H&E-stained lung tumor slides were converted into whole-slide images (WSIs) (8). These WSIs contain valuable information regarding the tumor microenvironment (9). Consequently, Artificial intelligence (AI)-driven pathomics (10) analysis has shown potential across multiple tasks, including the quantification of the tumor immune microenvironment (TIME) (11), comprehensive image-based omics profiling, identification of prognostically relevant morphological features, and linkage of morphology with treatment response (12).

In this research endeavor, we developed and validated a multimodal framework that integrates pathological WSIs with baseline clinical data to predict the likelihood of CIP after ICIs therapy in locally advanced or metastatic NSCLC. Single-modality models were used as comparators. Through this design, multiscale insights into tumor heterogeneity and post-treatment adverse events were provided.

Materials and methods

Study design and setting

The data were collected from three medical centers, and approval was obtained from each institutional review board (2021ky211-1, KY 2024-093-01, and 2025LSYYXLL-P15). The participating centers included Northern Jiangsu People’s Hospital Affiliated to Yangzhou University (Center A), The Affiliated Taizhou People’s Hospital of Nanjing Medical University (Center B), and The Fourth People’s Hospital of Lianyungang (Center C). Patients with NSCLC who were administered Programmed death 1/ligand-1 (PD-1/L1) immune checkpoint inhibitors from January 2022 to January 2025 were included in this retrospective analysis. Cytotoxic T-lymphocyte-associated protein 4 (CTLA-4) inhibitors were not incorporated because no domestic approval was available at the time the project was initiated. Consequently, our analysis focused exclusively on PD-1/PD-L1 inhibitors.

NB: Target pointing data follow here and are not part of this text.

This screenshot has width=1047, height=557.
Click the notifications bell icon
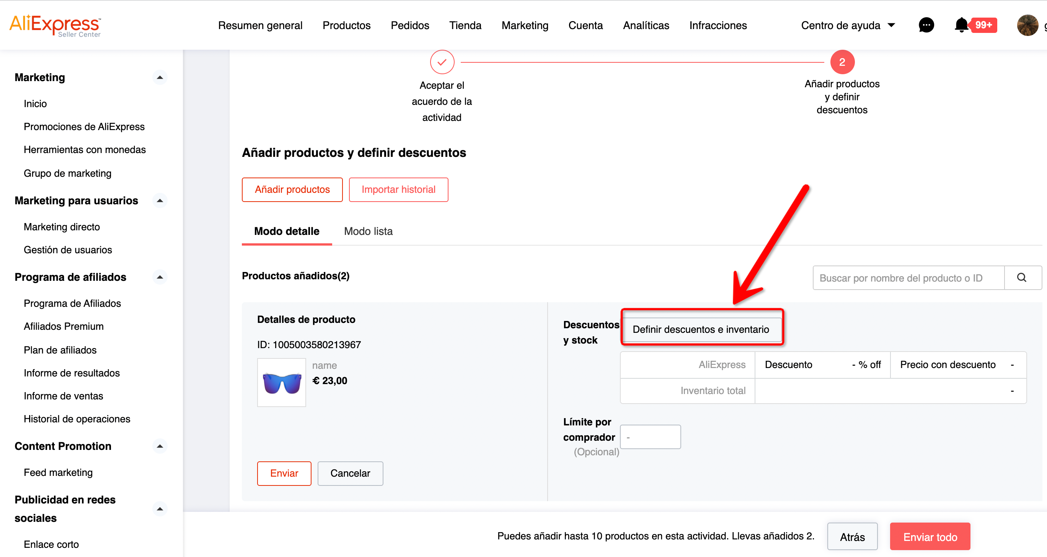pos(961,25)
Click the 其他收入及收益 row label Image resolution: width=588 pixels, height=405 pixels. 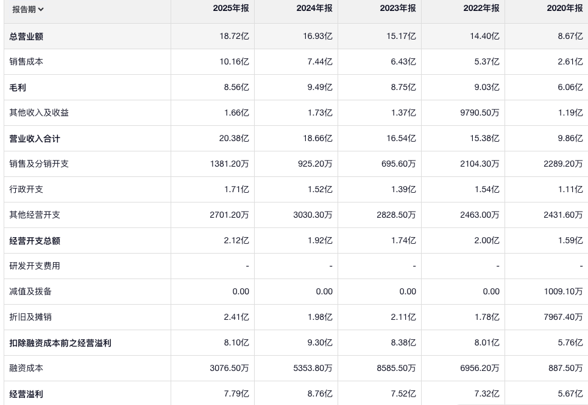[x=35, y=113]
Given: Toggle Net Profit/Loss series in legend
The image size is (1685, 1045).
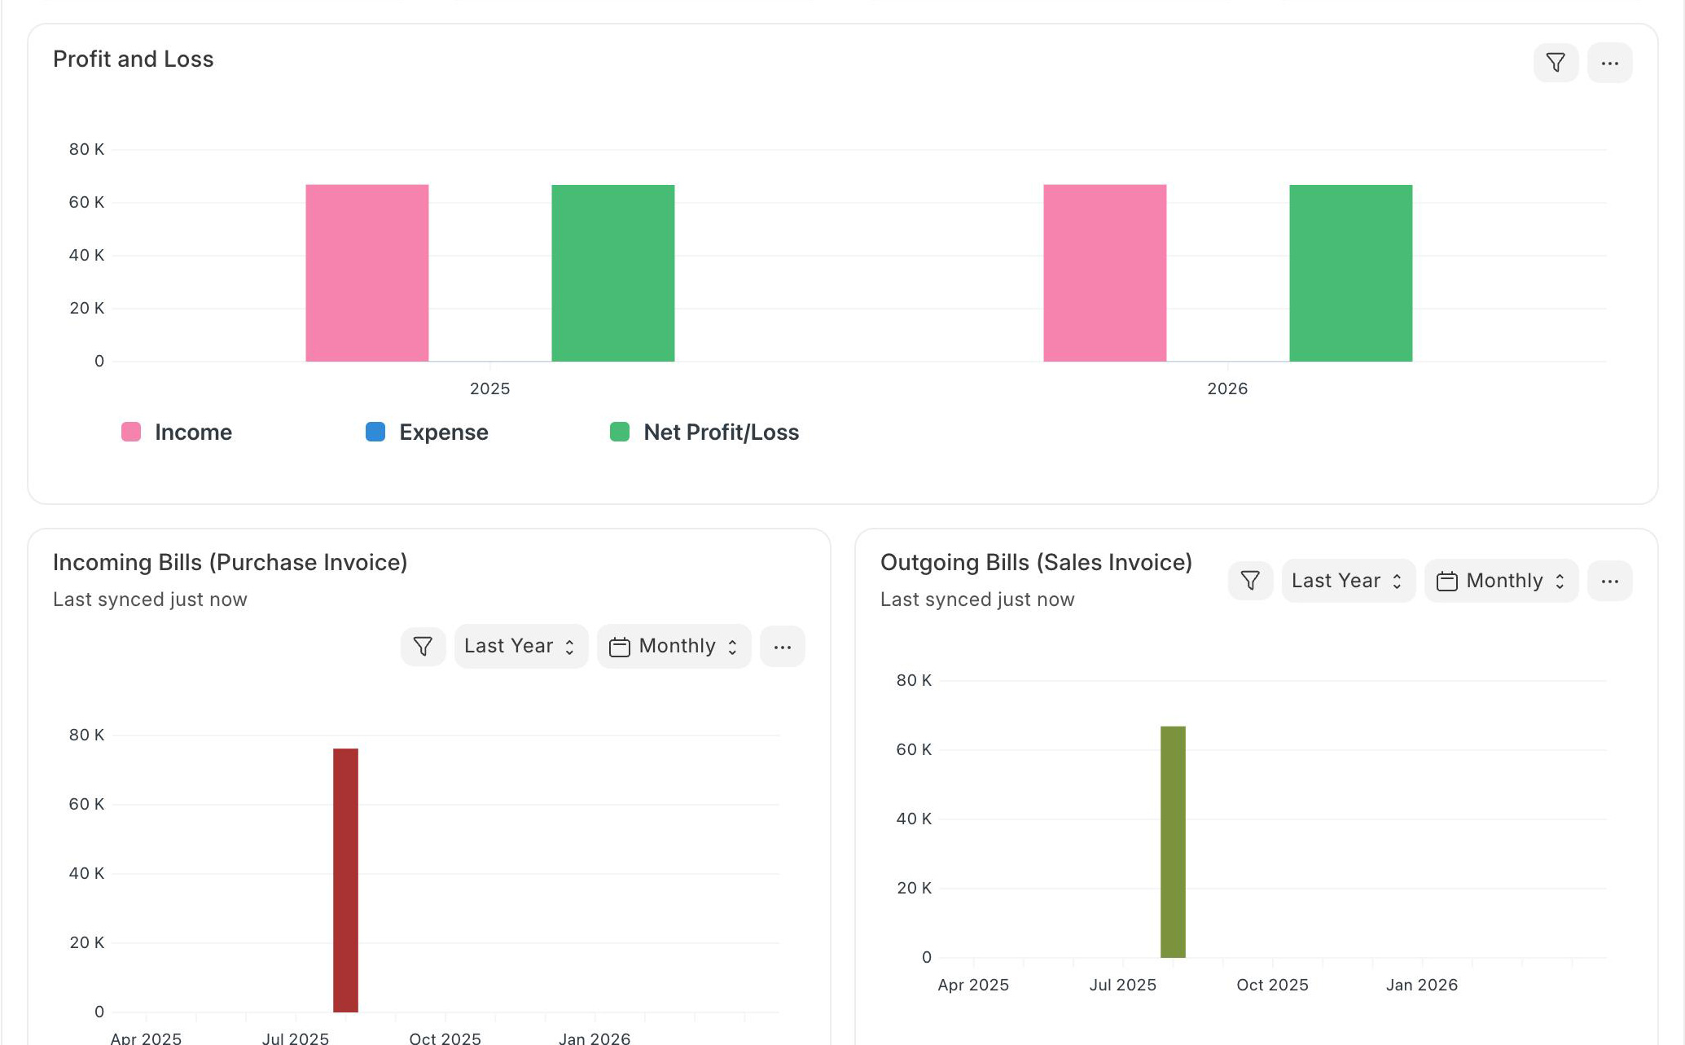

Eligible patients were treated with PD-1/PD-L1 inhibitors, including Pembrolizumab, Nivolumab, Tislelizumab, Sintilimab, and Durvalumab. Combination therapy included platinum-based chemotherapy plus pemetrexed (adenocarcinoma) or platinum-based chemotherapy plus paclitaxel (squamous NSCLC). The treatment plan followed the standard clinical protocols. Clinical data were extracted from the hospital information system (HIS), including age, gender, body mass index (BMI), smoking status, Eastern Cooperative Oncology Group (ECOG) performance status, lung cancer stage, pathological subtype, treatment regimen, driver oncogene alterations, PD-L1 expression, and laboratory test results. The full names of the selected laboratory variables are provided in the List of Glossary. For clinical variables with incomplete availability across centers (PD-L1 TPS), missing or “not detected” entries were encoded as an explicit standalone category rather than being imputed so that the model could handle real-world testing patterns without introducing imputation bias.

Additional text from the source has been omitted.